Iperammortamento fiscale decisivo
Per oltre un terzo delle imprese con meno di 50 addetti (34,2%) l’ipermmortamento fiscale che incentiva l’acquisto di tecnologie 4.0 è stato rilevante per la scelta di investire, a fronte del 57,6% delle grandi. Le “piccole” hanno poi rappresentato il 68% delle imprese beneficiarie del credito di imposta per investimenti in ricerca e sviluppo, sempre più finalizzato alle trasformazioni digitali. Dall’altro lato però, per evitare trionfalismi prematuri, va ricordato che a fronte del 67% complessivo di imprese che nel 2017 ha dichiarato di aver effettuato nuovi investimenti, l’Istat stima che per le Pmi la quota si fermi ancora al 42%.

Lo scarto nella distribuzione territoriale
Non è irrilevante nemmeno la distribuzione territoriale. L’anticipazione dell’indagine Met svolta per il ministero segnala uno scarto significativo: 9,4% di diffusione al Centro Nord, 6,2% al Sud. Da uno studio del Laboratorio manifattura digitale dell’Università di Padova che sarà presentato oggi – condotto a campione sulle sole imprese manifatturiere di Piemonte, Lombardia, Veneto, Trentino Alto Adige, Friuli Venezia Giulia ed Emilia Romagna – emergono dati ancora più chiari: in questo caso le imprese che adottano industria 4.0 salgono al 18,6% e tra queste sei su dieci sono micro piccole imprese.

«Competenze» ancora inadeguate
Stefano Firpo, Garante delle Pmi, nonché il dirigente del ministero che ha avviato le policy su Industria 4.0, parla di una diffusione sempre maggiore pur in un quadro di «competenze» ancora inadeguate. «Abbiamo disegnato strumenti semplici proprio a misura di piccole imprese – dice -: incentivi automatici di immediato utilizzo. E si iniziano a vedere i risultati: non è vero che Industria 4.0 è un programma per le grandi aziende». Poi però emerge netto il deficit di competenze, difficoltà principale per un quarto delle imprese che inizia a investire (altro dato dell’indagine dell’Università d Padova, si veda l’articolo in basso). «Certo, al di là delle dimensioni – aggiunge Firpo – conta anche la sensibilità all’innovazione del singolo imprenditore ed incide la presenza di competenze adeguate tra i dipendenti e gli stessi manager.

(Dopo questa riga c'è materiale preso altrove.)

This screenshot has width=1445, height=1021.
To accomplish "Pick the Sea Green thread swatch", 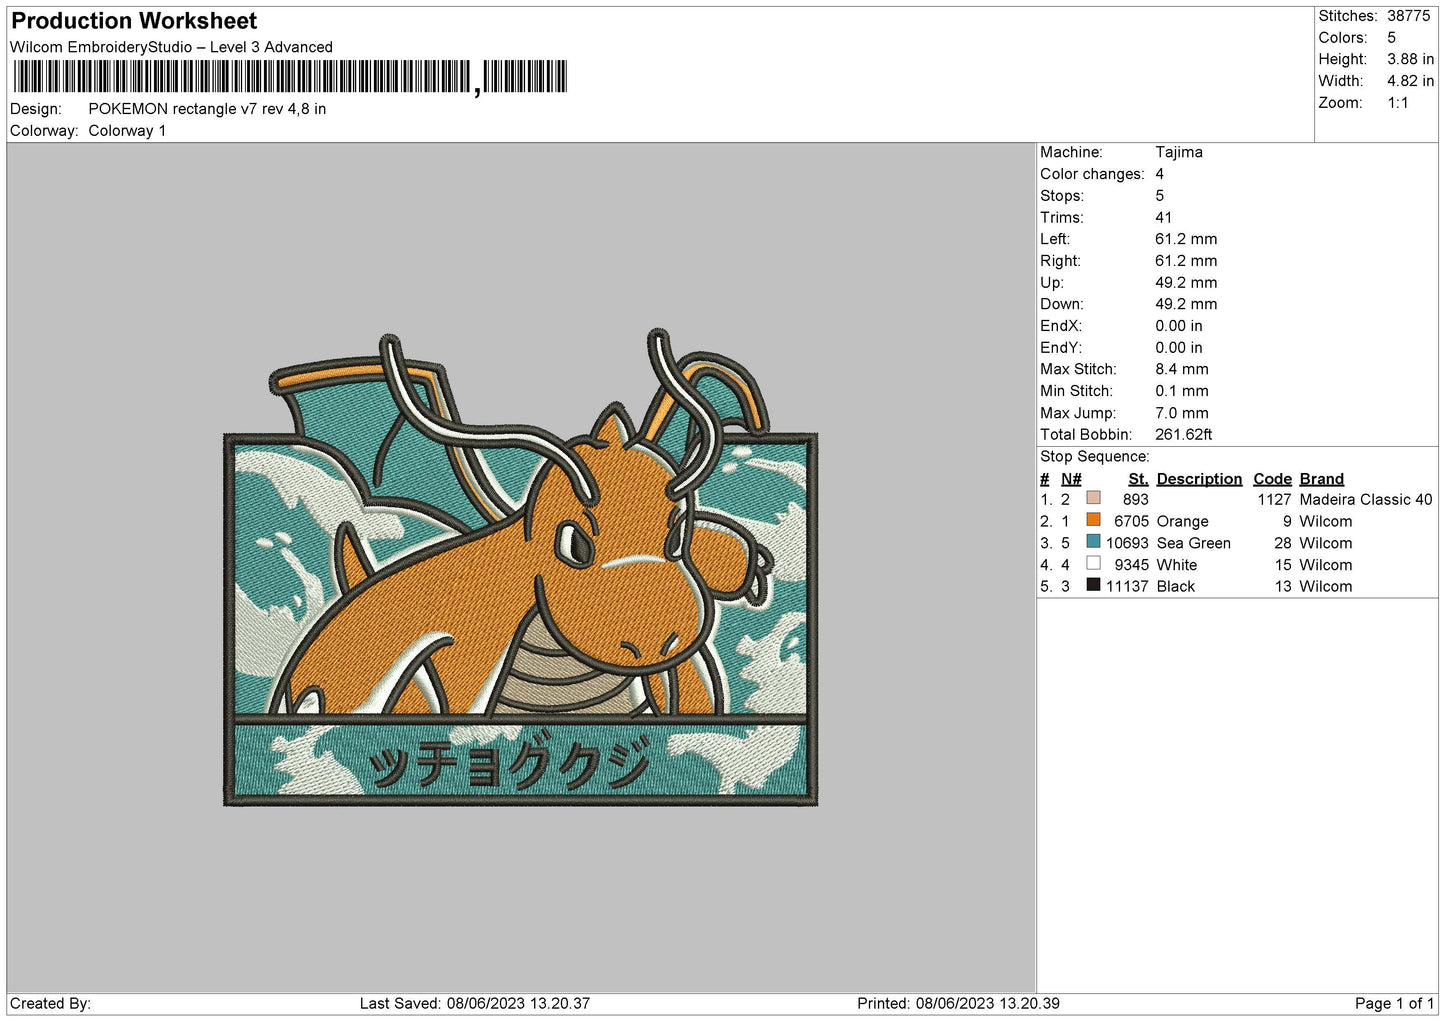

Sbloccheremo il credito di imposta per la formazione 4.0 e avvieremo i competence center per accelerare anche in questo campo».

Ricadute negative ridotte sull’occupazione
Le intenzioni di investimento – commenta Raffaele Brancati, presidente della società Met – confermano un certo cambio di passo. «La percentuale di imprese non ancora coinvolte che ha in programma interventi nel prossimo triennio rappresenta il 4,6% ma sale al 9,4% per le piccole e all’8,3% per le medie». Per le aziende 4.0 l’effetto prevalente della digitalizzazione è il miglioramento della qualità dei prodotti e la minimizzazione degli errori (62%). «C’è anche una presenza ma modesta – aggiunge Brancati – di imprese che usano le tecnologie con l’obiettivo di ridurre direttamente l’occupazione». Gli effetti dell’automazione sul lavoro non si possono ignorare, ma in questa fase solo il 5% delle aziende prevede ricadute negativi sui propri livelli occupazionali. Nell’ultimo triennio, invece, ad aumentare l’occupazione è stato il 37,5% delle imprese che usano tecnologie 4.0 contro il 16,8% delle imprese tradizionali.